Intelligence reform, boots on the ground, listening devices and old-fashioned intelligence work: waterboarding was no shortcut to bin Laden. NSC spokesman Tommy Vietor said yesterday that, "There is no way that information obtained by [enhanced interrogation techniques] was the decisive intelligence that led us directly to bin Laden. It took years of collection and analysis from many different sources to develop the case that enabled us to identify this compound, and reach a judgment that bin Laden was likely to be living there."
The New York Times reports, "Operation Cannonball, a bureaucratic reshuffling that placed more C.I.A. case officers on the ground in Pakistan and Afghanistan. With more agents in the field, the C.I.A. finally got the courier's family name. With that, they turned to one of their greatest investigative tools - the National Security Agency began intercepting telephone calls and e-mail messages between the man's family and anyone inside Pakistan. From there they got his full name. Last July, Pakistani agents working for the C.I.A. spotted him driving his vehicle near Peshawar. When, after weeks of surveillance, he drove to the sprawling compound in Abbottabad, American intelligence operatives felt they were onto something big, perhaps even Bin Laden himself."

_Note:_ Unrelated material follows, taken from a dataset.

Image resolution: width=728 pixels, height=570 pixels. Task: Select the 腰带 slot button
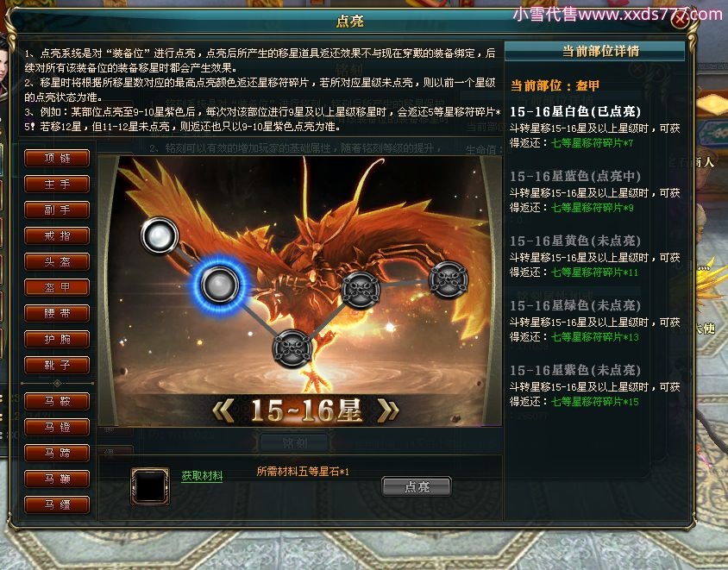coord(57,313)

Steve Coll, president of the New America Foundation and expert on al Qaeda and bin Laden writes that, "After President Obama took office, he and the new Central Intelligence Agency director, Leon Panetta, reorganized the team of analysts devoted to finding Osama bin Laden. The team worked out of ground-floor offices at the Langley headquarters... analytical units, at Central Command, in Tampa, and at the International Security Assistance Force, in Kabul, sorted battlefield and all-source intelligence, designated subjects for additional collection, and conducted pattern analysis of relationships among terrorists, couriers, and raw data collected in the field... Overseas, C.I.A. officers in the Directorate of Operations and the Special Activities Division-intelligence officers who ran sources and collected information, as well as armed paramilitaries-carried out the search for informants from bases in Afghanistan and Pakistan. Units from the military's Joint Special Operations Command, which includes the Navy Seals, Delta, and other specialized groups, joined in. Often, Special Operations and the C.I.A. worked in blended task-force teams deployed around Afghanistan, and, more problematically, as the Raymond Davis case indicated, around Pakistan." [Tommy Vietor, 5/3/11. NY Times, 5/2/11. Steve Coll, 5/2/11]
Interrogators: Torture is ineffective at extracting information.
Mark Fallon, a former interrogator and special agent in charge of the criminal investigation task force at Guantanamo Bay: "I was privy to the information from Khalid Sheikh Mohammed at the time. I'm not aware of any information or intelligence that was a product from water boarding. If we look at the facts we know of the case right now where Khalid Sheikh Mohammed was a mentor, this was a protégé of him. Had the information come out during the water boarding, we would have captured the courier sooner... I've seen no information that the infliction of pain equates to the elicitation of accurate information... it's a shame to diminish the incredible work that went on through the intelligence community with analysts and case officers that led to bin Laden's capture. So let's not diminish that accomplishment because that's a significant event in our history. To try to cheapen it by saying that some event in water boarding years ago led to this is a disservice to our service members." [Mark Fallon via MSNBC, 5/3/11]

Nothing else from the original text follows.